Proposal Preparation

Completing application forms

When developing a proposal, PIs assisted by departmental or college staff, should complete any specific forms required by the funding agency, the technical proposal or scope of work, budget and budget justification. The Fact Page provides all of the pertinent university information (DUNS #, etc.) that you will need for your proposal forms. The PI is responsible for obtaining the correct forms for their application and for completing them correctly.

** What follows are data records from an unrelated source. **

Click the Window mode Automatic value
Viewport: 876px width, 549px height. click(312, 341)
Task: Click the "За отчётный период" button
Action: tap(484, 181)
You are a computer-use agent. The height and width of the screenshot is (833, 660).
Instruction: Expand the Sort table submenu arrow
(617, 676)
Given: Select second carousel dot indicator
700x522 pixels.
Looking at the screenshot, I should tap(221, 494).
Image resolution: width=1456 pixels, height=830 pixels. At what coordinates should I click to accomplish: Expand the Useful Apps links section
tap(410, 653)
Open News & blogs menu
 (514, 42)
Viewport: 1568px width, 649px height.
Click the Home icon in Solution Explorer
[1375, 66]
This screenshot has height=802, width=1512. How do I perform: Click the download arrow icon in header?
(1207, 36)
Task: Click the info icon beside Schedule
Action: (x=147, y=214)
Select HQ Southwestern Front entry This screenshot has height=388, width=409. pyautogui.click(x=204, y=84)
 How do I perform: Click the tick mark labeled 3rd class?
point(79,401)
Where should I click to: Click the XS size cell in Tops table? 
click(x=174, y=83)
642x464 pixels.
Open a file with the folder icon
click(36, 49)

Institutional and PI eligibility

Georgia State’s PI Eligibility Policy defines who can be a PI on a grant proposal from the university.

Letters of Intent

A sponsor may require a letter of intent prior to submitting a proposal to a program. The program guidelines will detail how the letter should be submitted. If a letter needs to be submitted from the institution, it must be routed like a proposal using the proposal routing process. If the letter can be submitted directly to the sponsor by the PI/PD, it does not need to go through this process.

Compliance approvals

PIs are responsible for submitting all necessary compliance protocols (IACUC, IRB, Conflict of Interest, etc.) in a timely manner. All Conflict of Interest compliance requirements (e.g. training, disclosures) must be completed prior to submission of any new proposals. Other compliance assurances may be listed as “pending” on proposals that are submitted, but must be finalized and approved before any research can begin on a sponsored award. All information about developing and submitting compliance protocols (e.g IRB, IACUC, Biosafety) can be found on the Compliance and Safety webpages.

Foreign or industry sponsors (teaming agreements)

Unique requirements and/or risks may exist with proposals to foreign or industry sponsors or for proposals that require a teaming agreement prior to submission. A teaming agreement refers to a legally binding document outlining the specifics of a partnership between Georgia State and outside entities for the purpose of conducting research on a sponsored project. The agreement includes such things as division of labor and responsibility in the preparation of the proposal and carrying out of the labor outlined in the proposal, and outlines the marking of proprietary information resulting from the project if funded. When seeking funding from foreign or industrial sponsors or before entering into a teaming agreement with an outside entity for a proposal, the applicant must contact OSPA to receive appropriate administrative, business, and/or legal counsel and guidance in preparing the proposal.

Sponsored projects vs. gifts

Sponsored projects are externally-funded, usually for research or scholarly activities that have a defined scope of work or set of objectives which provides a basis for sponsor expectations. In other words, they have restrictions and the sponsor usually requires some deliverable at the end. The two most common sponsored project funding mechanisms are grants and contracts. A contract is a legally binding document in which the parties make promises to deliver a product or service in exchange for consideration (usually money). A grant is used when one party grants funds to another party to do something, in reasonable hopes that the task can be accomplished. If the task is not accomplished there are most likely no legal ramifications (assuming you have broken no other laws) as would be the case in a contract.

All sponsored projects, whether grants or contracts, are administered through URSA with Georgia State University Research Foundation (GSURF) serving as the award recipient. Fellowships are also processed through URSA, though an individual may sometimes be listed as the award recipient.

Gifts are externally funded and, although they may be designated for something specific, they typically do not require that a defined scope of work be done or specific objectives be met. Gifts are administered through the Office of Development with the Georgia State University Foundation as the award recipient.

Inevitably, there will be situations when the classification of a sponsored project or gift will be unclear. When such situations arise, contact the Office of Sponsored Proposals and Awards (OSPA) or an Office of Development representative for clarification.